Page text —

....

An infestation of jumping worms, also known as snake worms, has forced the Rhode Island Wild Plant Society to cancel its August native plant sale.

Pat Foley, president of RIWPS, wrote in an email, “We have decided to cancel our upcoming native plant sale. Based on conversations I had this week with the volunteers planning the sale, we learned that invasive ‘jumping worms’ were discovered in some of the plant trays we were readying for the sale.”

Even though the invasive worms look similar to the region’s more common earthworm, their behavior easily identifies them. They slither through the grass like snakes and jump away if they are disturbed. In their native Korea and Japan, they are called Asian jumping worms.

“That jumping is how they get away from predators,” said worm expert Josef Gorres, an associate professor of plant and soil science at the University of Vermont who formerly taught at the University of Rhode Island. “It scares them.”

RIWPS volunteers quickly began to triage the plants and “made the sad decision to dispose of those affected by the worms. However, without further work to ‘bare root’ the more than 1,000 plants intended for the sale and replanting them in clean pots and soil, we cannot feel confident we have adequately mitigated the infection,” Foley wrote.

The Aug. 24 date is too close to effectively complete the remediation work and give the plants time to recover, according to Foley. The sale was scheduled to be held at the Pawtuxet Village Farmer’s Market.

“I have made the very difficult decision that it is more prudent for us to cancel the August sale rather than risk spreading the infestation to the gardens of our members, friends and customers,” Foley said.

He said the society is trying to reach as many prospective attendees as possible about the cancellation.

“We will take some critical lessons from this experience and continue to work together to meet our mission of getting more native plants into Rhode Island soil, while seeking to protect against jumping worms and other pests,” Foley added.  

Jumping worms have probably been in the United States for more than 50 years. The story told about their arrival involves a shipment of cherry trees from Japan that was sent to Washington, D.C., and the worms were in the soil around the tree roots. Whether that’s true, Gorres isn’t sure, but he believes the worms have probably been in Rhode Island for a decade or more. Residents are just now beginning to notice them.

A survey of URI master gardeners conducted by Gorres in 2015 found snake worms in Slater Park in Pawtucket and in gardens and mulch piles in Barrington, Jamestown, North Kingstown, South Kingstown, and Richmond. The worms are common at URI’s East Farm, where master gardeners maintain several gardens and greenhouses, and they have been reported at other scattered locations around the state as well.

Nan Quinlan, who coordinates the master gardeners’ vegetable demonstration garden at East Farm in Kingston, said the worms may have arrived there in deliveries of mulch, soil, or potted plants, or even on the tires and fenders of cars and trucks.

“There are so many possibilities here that I strongly hesitate to blame any one source,” she said. “What makes the most sense is that the Asian worms were already present in the soil at East Farm for a long time and found their way to areas like mulch piles and the compost pile we built and maintain inside the garden.”

Quinlan’s speculation that they may have come from deliveries of soil or potted plants aligns with Gorres’ understanding that they are commonly transported in plant material via the horticulture and nursery industry.

“Folks in horticulture should worry because the worms can negatively affect their stock of plants,” Gorres said. “The castings the worms produce are very granular, very loose, so if anything tries to grow in the castings, the roots will have a hard time getting a foothold. Plants need something more stable to hold onto. It makes the plant wilt and look like they’re experiencing drought symptoms.”

To reduce the likelihood of the spread of the worms, Gorres suggested that consumers ask vendors selling plants, mulch, or soil whether the worms have been found in their products.

“They’ll probably say they haven’t been, but if they’re truthful they may say it’s the new normal, which it may be,” he said.

Gorres is studying several varieties of insect-killing fungi that may control the worms.

....

Given material —
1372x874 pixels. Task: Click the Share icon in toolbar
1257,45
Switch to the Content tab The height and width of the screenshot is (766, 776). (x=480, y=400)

....

The task — Please copy the portion of the jumping worms article that opens with the words containing "Even though the invasive" and closes with "Asian jumping worms.".

Task output —
Even though the invasive worms look similar to the region’s more common earthworm, their behavior easily identifies them. They slither through the grass like snakes and jump away if they are disturbed. In their native Korea and Japan, they are called Asian jumping worms.